Competing UK nursery operators have joined forces to tackle the challenges brought on by the Covid-19 pandemic.
 
This comes as nurseries, schools and universities across the UK have closed in an attempt to contain the virus and the early years sector has called for further help from the government amid the crisis, which could force some operators to shut their doors permanently.

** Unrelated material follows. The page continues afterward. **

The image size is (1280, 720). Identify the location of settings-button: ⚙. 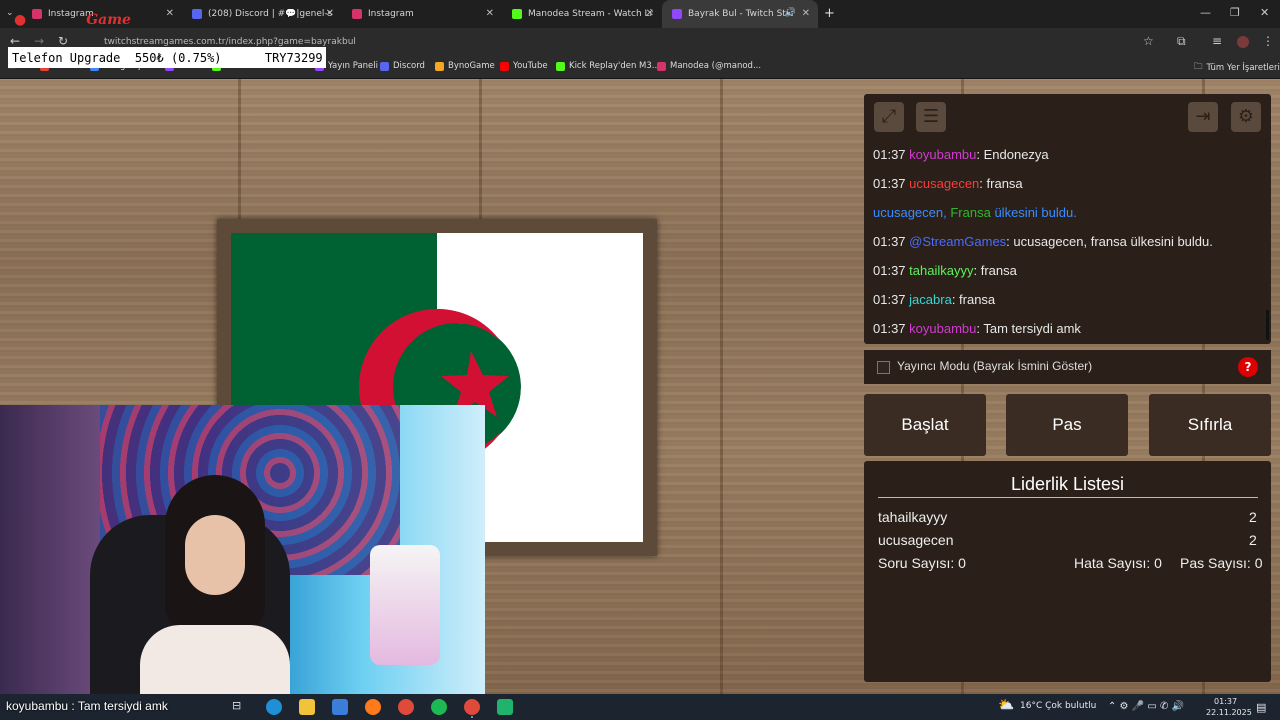
(1246, 117).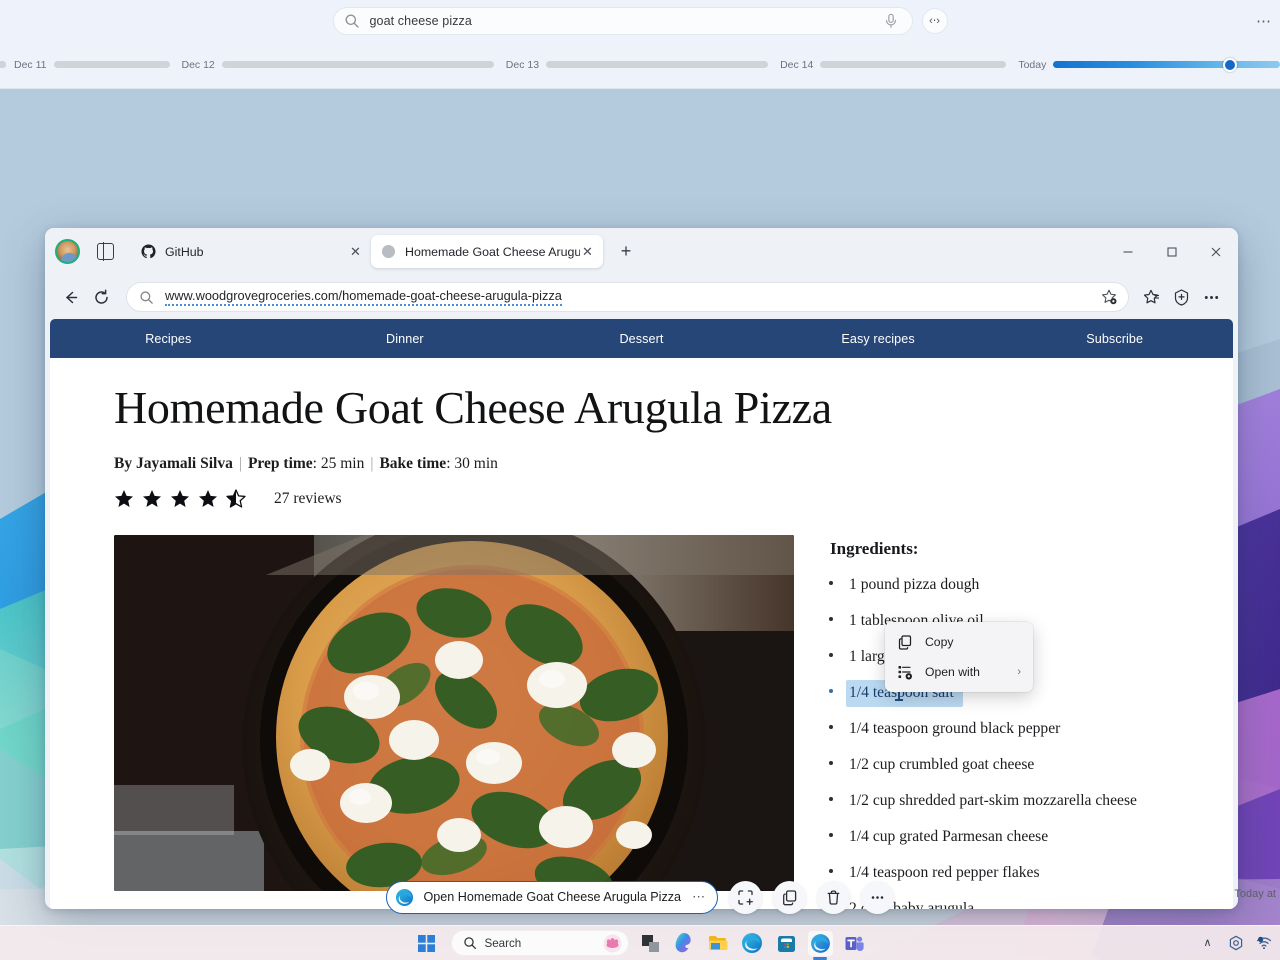 Image resolution: width=1280 pixels, height=960 pixels. I want to click on show-hidden-icons-chevron: ∧, so click(1208, 942).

Amid the crisis, some early years providers and schools remain open to care for children of key workers.
 
During the first meeting on 19 March, the UK Childcare COVID19 Crisis Working Group discussed how to manage a nursery with only a small proportion of children attending, the lobbying efforts to help the early years sector during the pandemic and the inconsistencies in the approach of insurers in covering nurseries.
 
The group, which consists of more than 15 nursery providers and industry bodies, was formed to connect the sector amid the crisis to share experiences and advice, for example around insurance, policy and emergency relief measures, and approaches to navigating through the pandemic.
 
Sarah Steel, managing director of the Old Station Nursery, who facilitated the working group, said: “During this really difficult time we are all doing what we think is best and what will work, but need friends and colleagues to turn to for a sense check and some reassurance that we are on the right lines.
 
“We all want to do the best for the children in our care and for our amazing staff teams, so I think this forum can facilitate many conversations and will be really useful – both internally and externally.”
 
The group unites leading nursery operators Bright Horizons, Busy Bees, Kiddi Caru, Old Station Nursery, Fennies, Kids Planet, Seymour House, Toad Hall, Poppy and Jacks, Childbase, Snapdragons, Three Little Birds, N Family Club, All About Children, Kido and Tops Day Nurseries, as well as The Early Years Alliance and the National Day Nurseries Association.
 
The forum, which will plans to convene regularly, is chaired by London-based education consultancy firm Cairneagle Associates.